When Salmonella bacteria invade cells, expression of the genes sopE and sopE2 facilitates bacterial invasion. After the bacteria are internalized, the levels of the transcripts from these genes fall. By simultaneously monitoring the RNA molecules present in both Salmonella and host cells over the course of an infection, Westermann et al.⁴ found that a small regulatory RNA expressed in Salmonella, which they name PinT, induces this repression by base-pairing with the sopE and sopE2 messenger RNAs. PinT also base-pairs with the mRNA that encodes CRP, a protein that activates transcription of genes encoding SPI-2 proteins. This repression is reduced later in infection, allowing the SPI-2 proteins to regulate the bacterium’s intracellular growth. The authors also observed differences in host-cell transcripts when the cells were infected with Salmonella mutants lacking PinT, including altered levels of long non-coding RNAs (lncRNAs) and the mRNA for SOCS3. This suggests that PinT targets other bacterial genes that influence host-cell gene expression.

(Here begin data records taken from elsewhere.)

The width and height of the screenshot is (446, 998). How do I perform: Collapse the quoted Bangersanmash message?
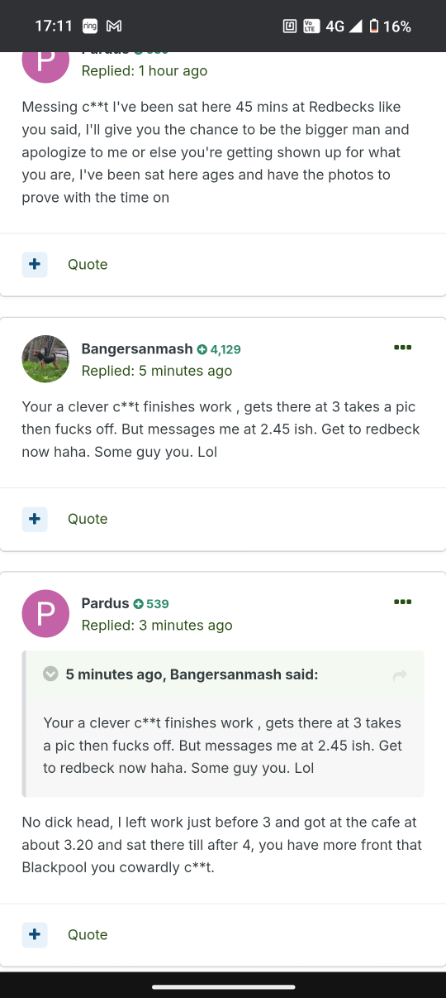(50, 674)
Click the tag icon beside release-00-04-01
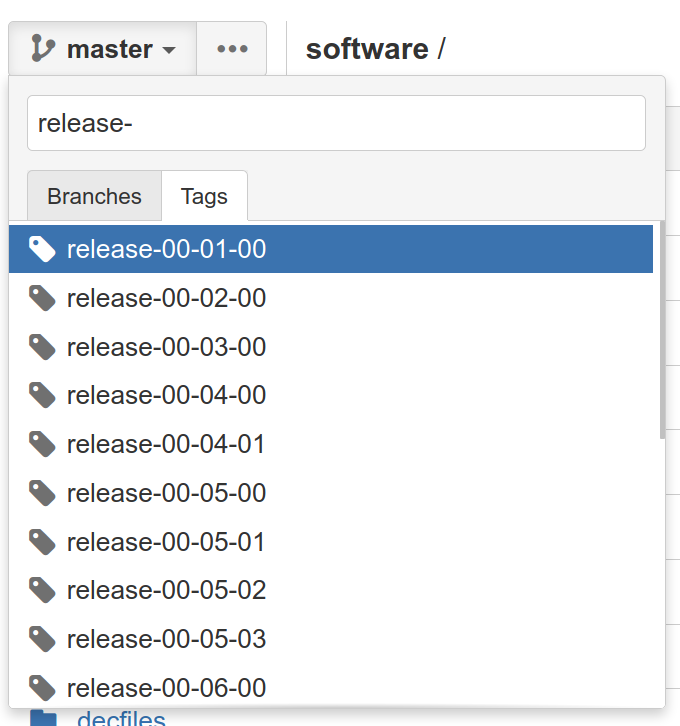 (42, 444)
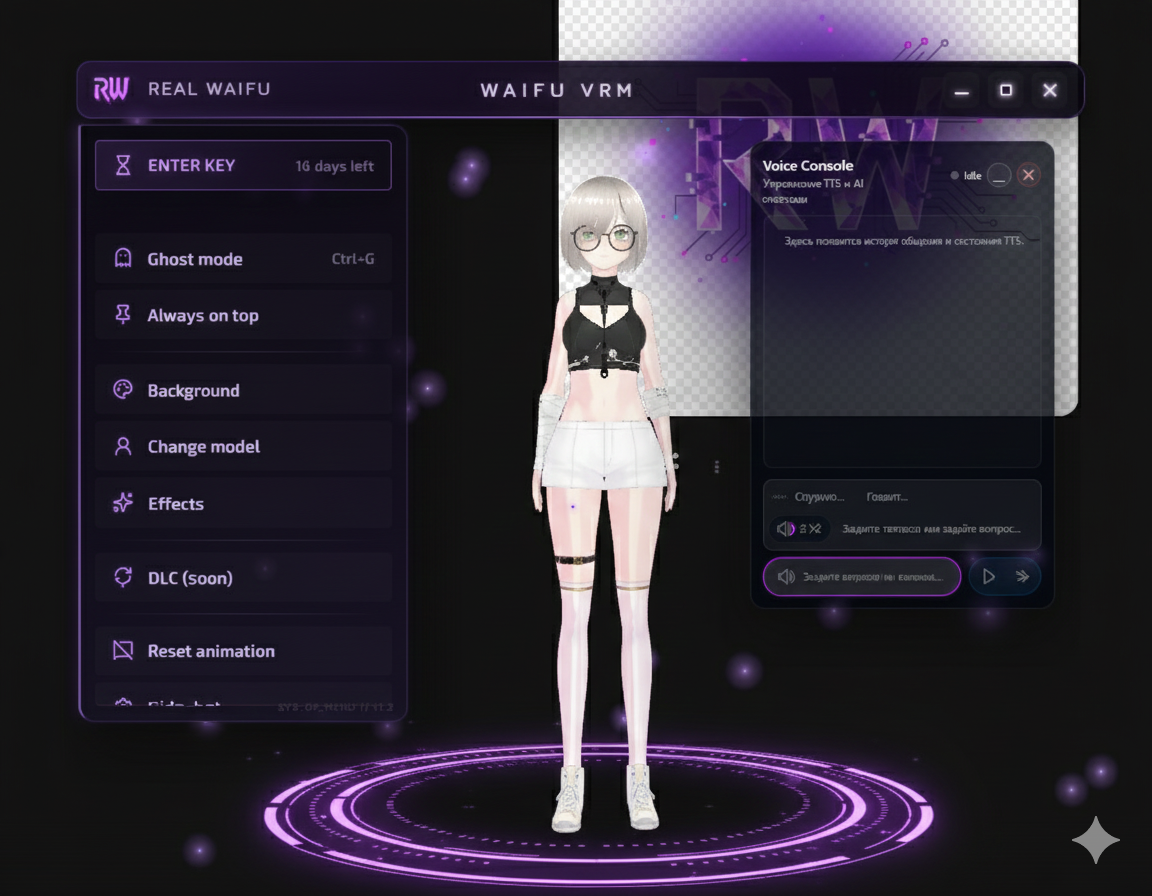Select the DLC (soon) menu entry

point(243,577)
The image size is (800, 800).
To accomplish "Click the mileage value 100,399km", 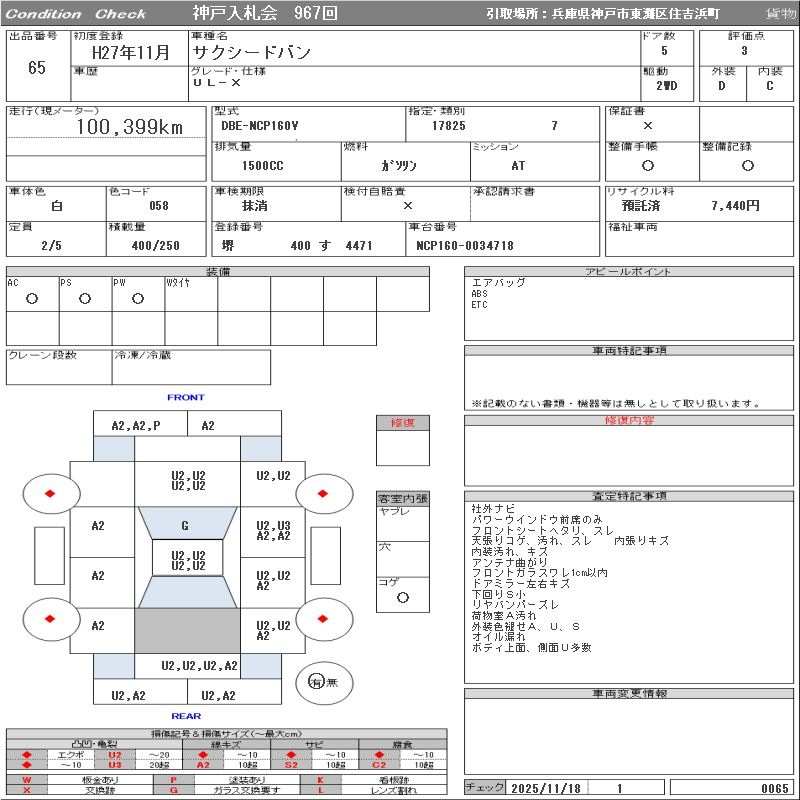I will point(129,127).
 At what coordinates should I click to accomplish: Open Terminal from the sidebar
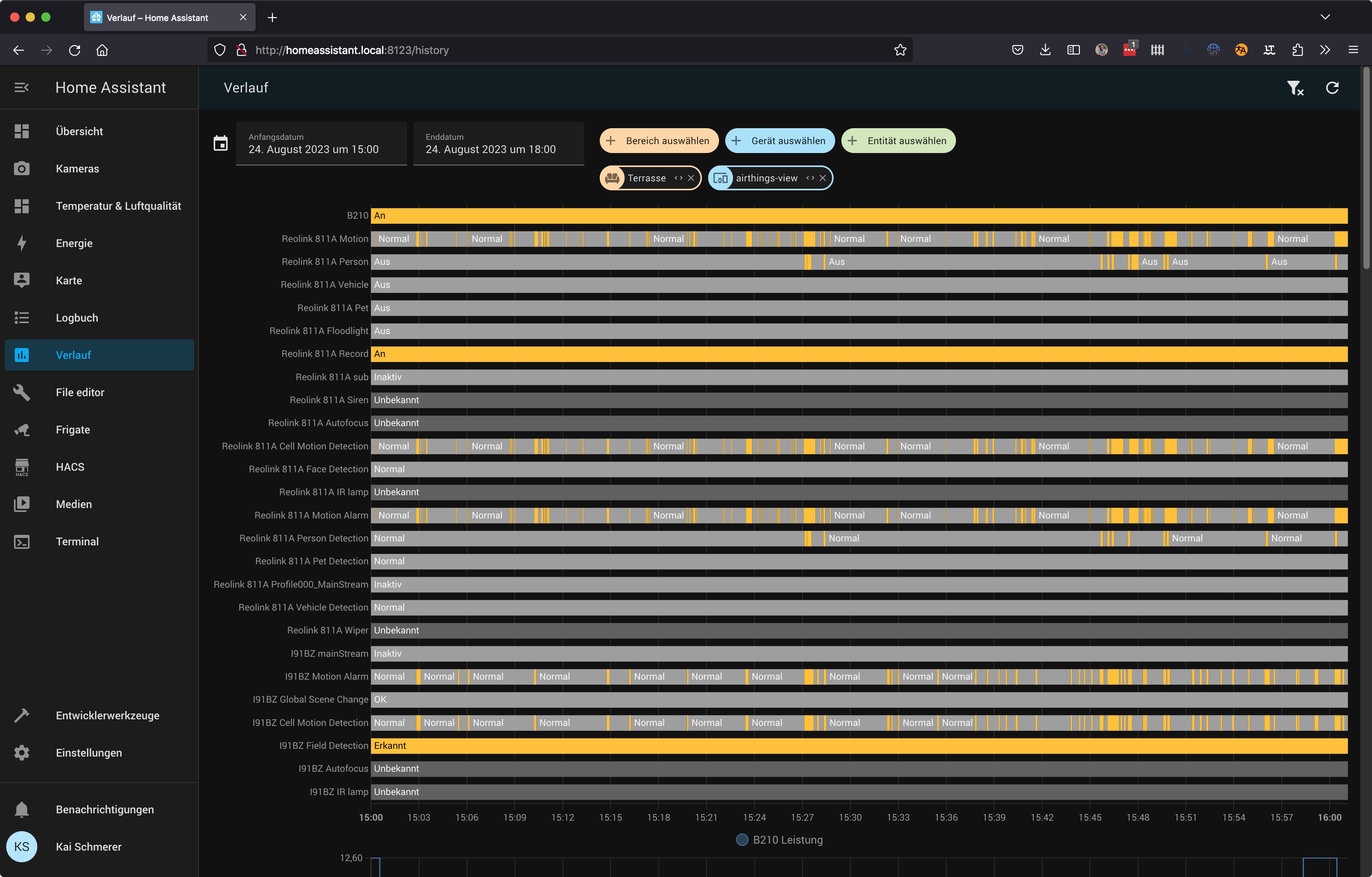77,541
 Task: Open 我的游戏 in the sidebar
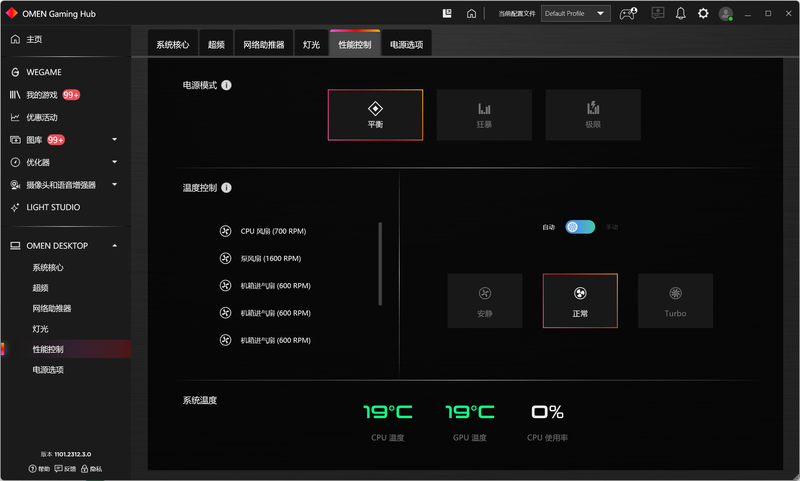[x=42, y=95]
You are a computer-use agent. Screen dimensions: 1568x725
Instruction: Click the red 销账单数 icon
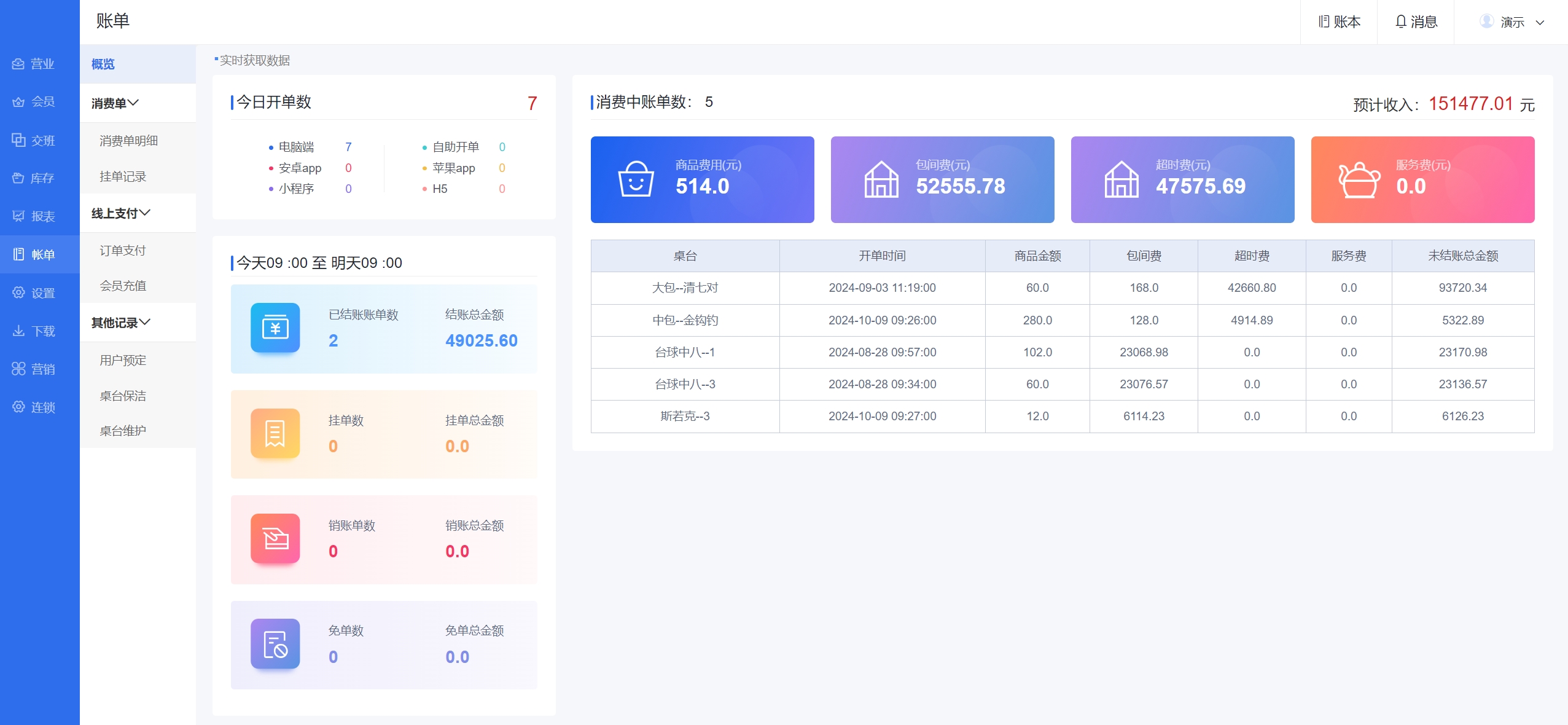275,538
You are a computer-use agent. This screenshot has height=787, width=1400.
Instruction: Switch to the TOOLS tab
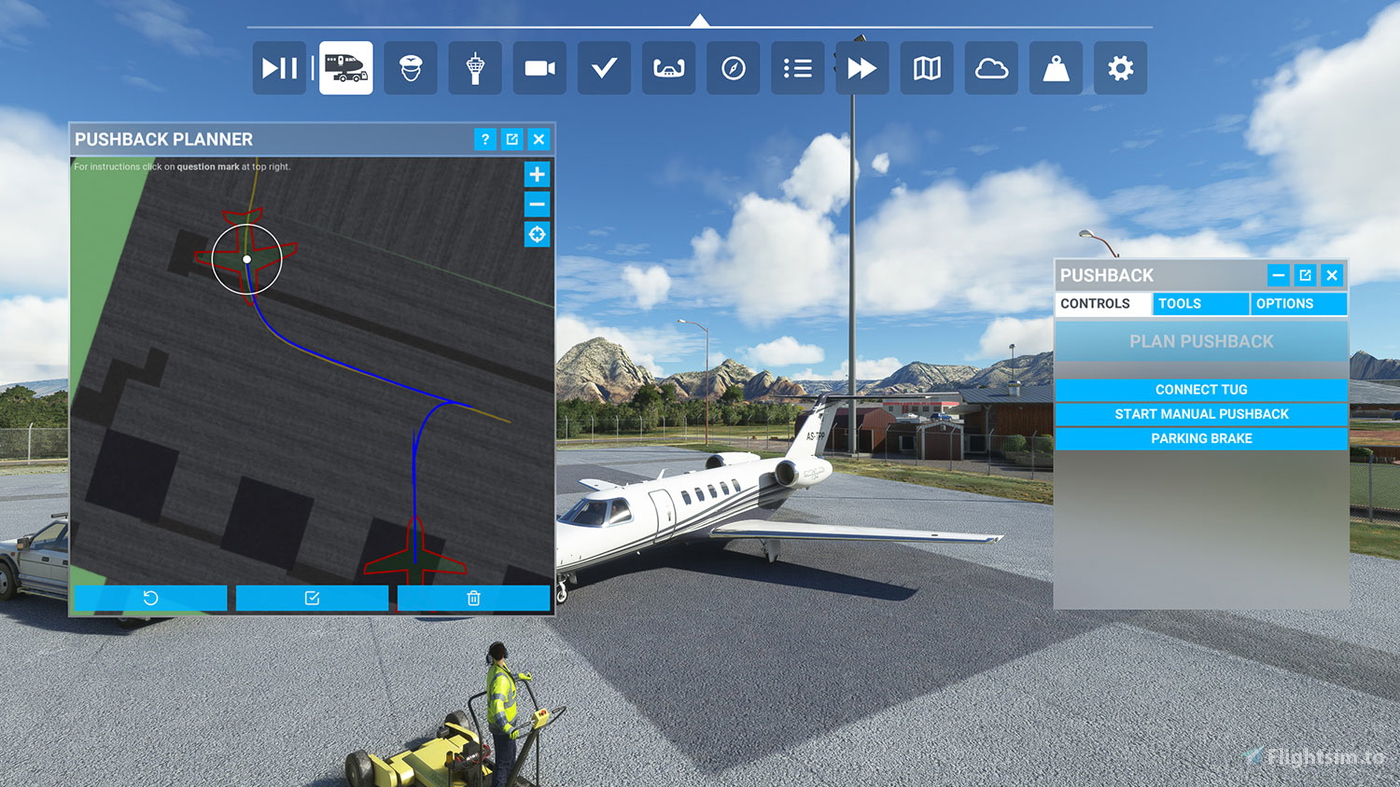[x=1200, y=303]
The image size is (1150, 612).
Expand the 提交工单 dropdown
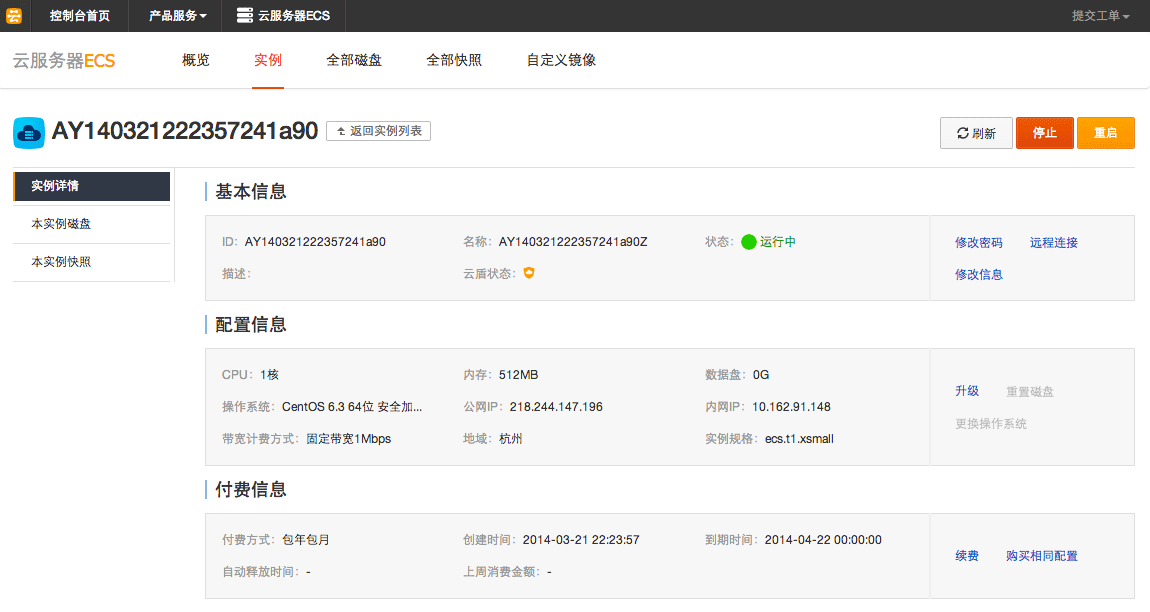click(1100, 16)
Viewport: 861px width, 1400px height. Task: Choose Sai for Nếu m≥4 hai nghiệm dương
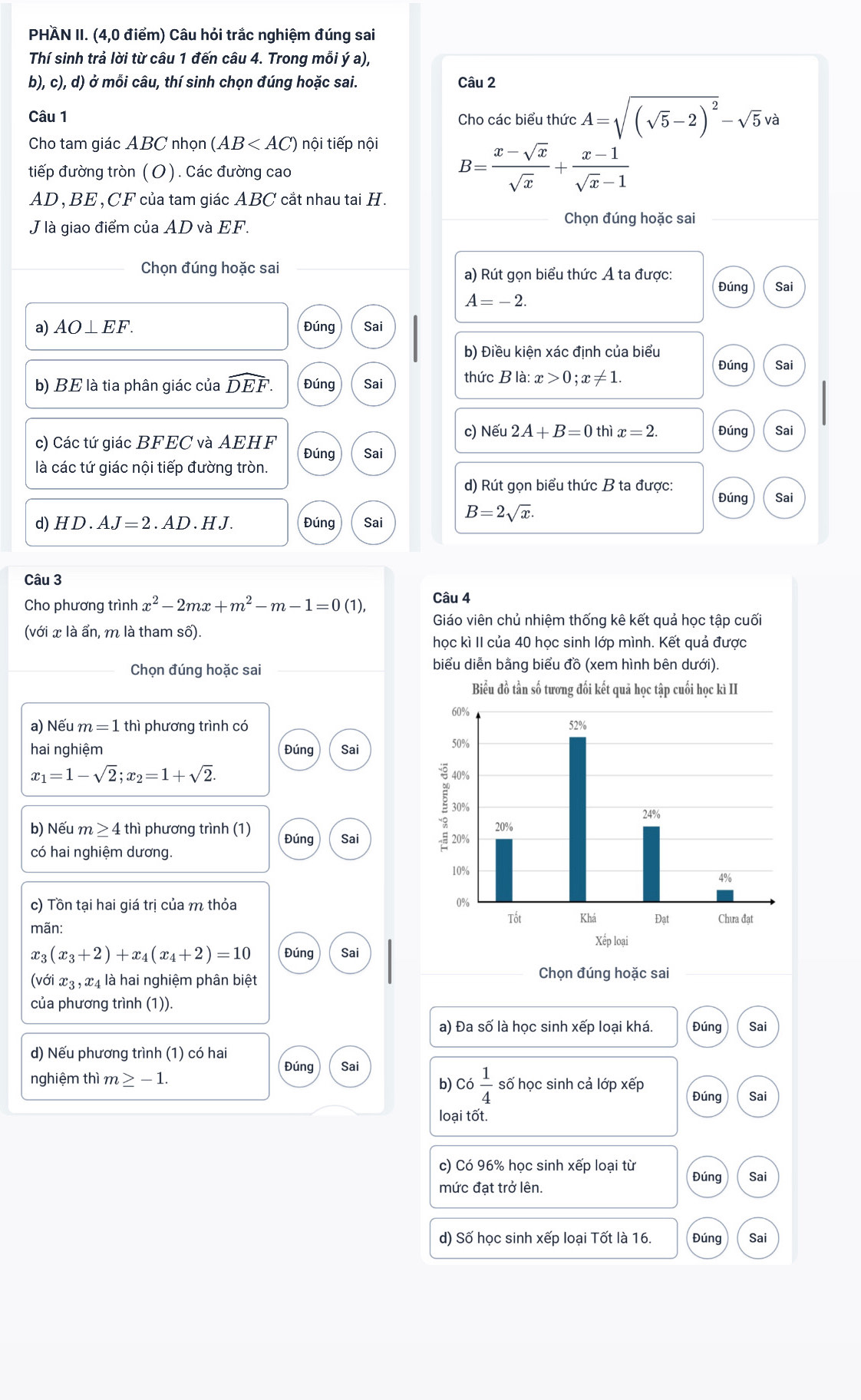[x=350, y=838]
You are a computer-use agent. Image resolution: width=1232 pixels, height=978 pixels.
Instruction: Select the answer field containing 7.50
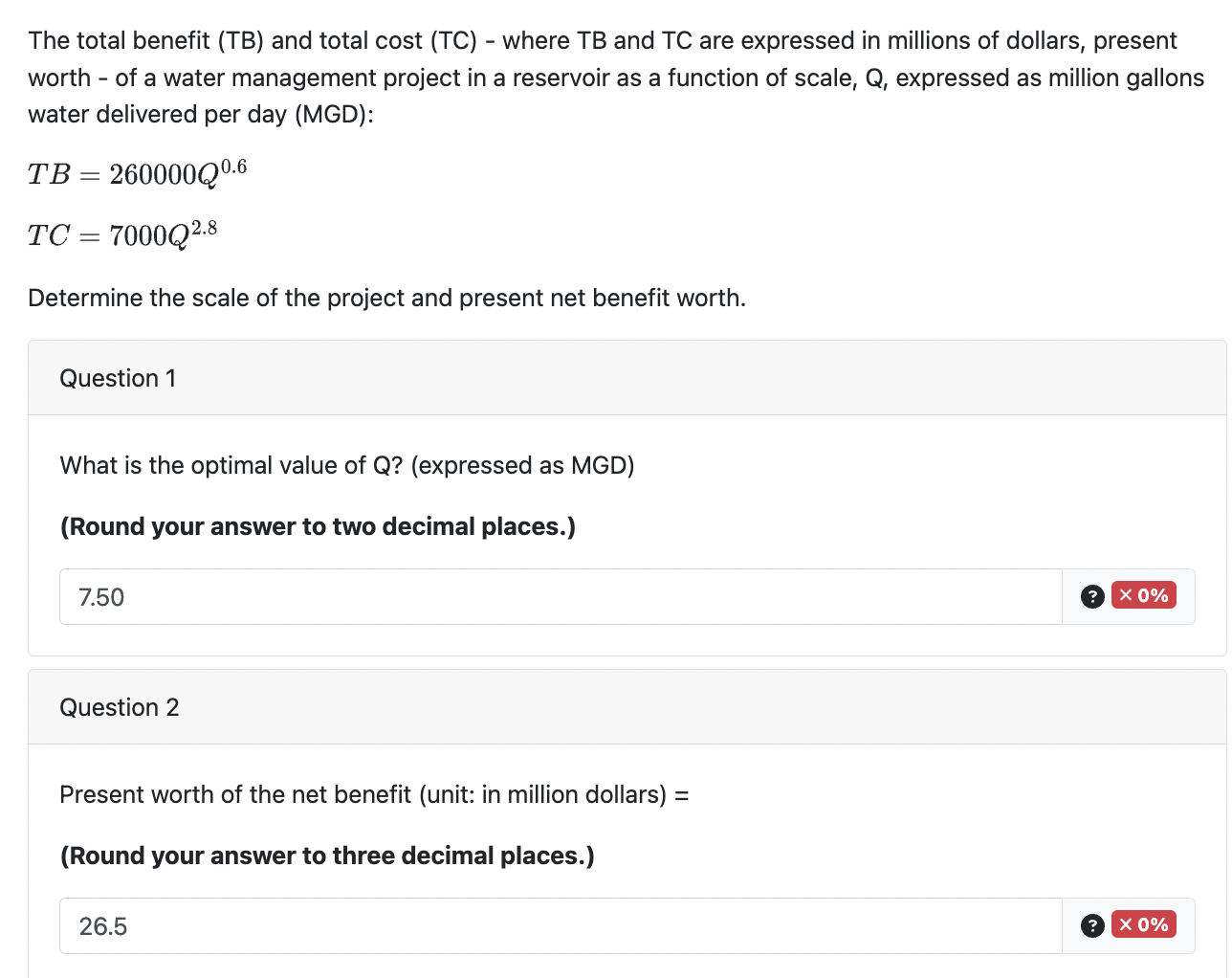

Westermann et al. then compared the transcriptomes of the host HeLa cells challenged with either wild-type Salmonella or a strain lacking PinT. They discovered numerous changes in cells infected with the PinT-lacking mutant, including altered levels of many long non-coding RNAs (lncRNAs), hyperactivation of mitochondrial genes, increased abundance of mRNAs for proteins involved in innate immune pathways (such as the interleukin-8 mRNA) and accelerated activation of SOCS3, a protein that regulates the inflammatory JAK–STAT signalling pathway. The last finding is of particular interest, because properly balanced JAK–STAT signalling is essential for optimal Salmonella infection. Too little inflammation reduces the ability of Salmonella to compete with the intestinal microbiota, whereas too much inflammation might result in the bacteria being killed by the host^7,8,9.

The dual RNA-seq approach of simultaneously interrogating the bacteria and host transcriptomes gives unprecedented insight into the dynamic RNA-expression landscape during the bacterium–host interaction. This method is particularly useful for analysing genes such as pinT that, when deleted, cause little or no detectable change in standard bacterial virulence assays, but nevertheless have a strong impact on mRNA levels. The authors’ study of PinT, however, also demonstrates some of the ongoing challenges in studying bacterium–host interactions. For example, although the effect of PinT on host gene expression such as JAK–STAT signalling is interesting, it remains unclear which PinT-controlled bacterial gene(s) are responsible. In addition, it has become evident that there is substantial variation in gene expression even between individual bacteria in single-species cultures; these differences are not captured by approaches in which cell samples are sequenced in bulk.

Finally, although dual RNA-seq eliminates the need to separate bacteria from the host cell for investigation, a comprehensive transcriptome analysis over the course of an infection still demands the analysis of a series of time points in short succession. Westermann et al. conducted a time series for their analysis of HeLa cells infected with wild-type and PinT-lacking Salmonella, but this approach is impractical for the analysis of large collections of bacterial mutants or isolates. Continued improvement in deep-sequencing technologies, including single-cell sequencing, will undoubtedly circumvent some of these limitations. In the meantime, the application of Westermann and colleagues’ dual RNA-seq approach to a wide range of bacterium–host interactions will open a treasure trove of insight into transcriptional actions and reactions as bacteria enter and proliferate in host cells.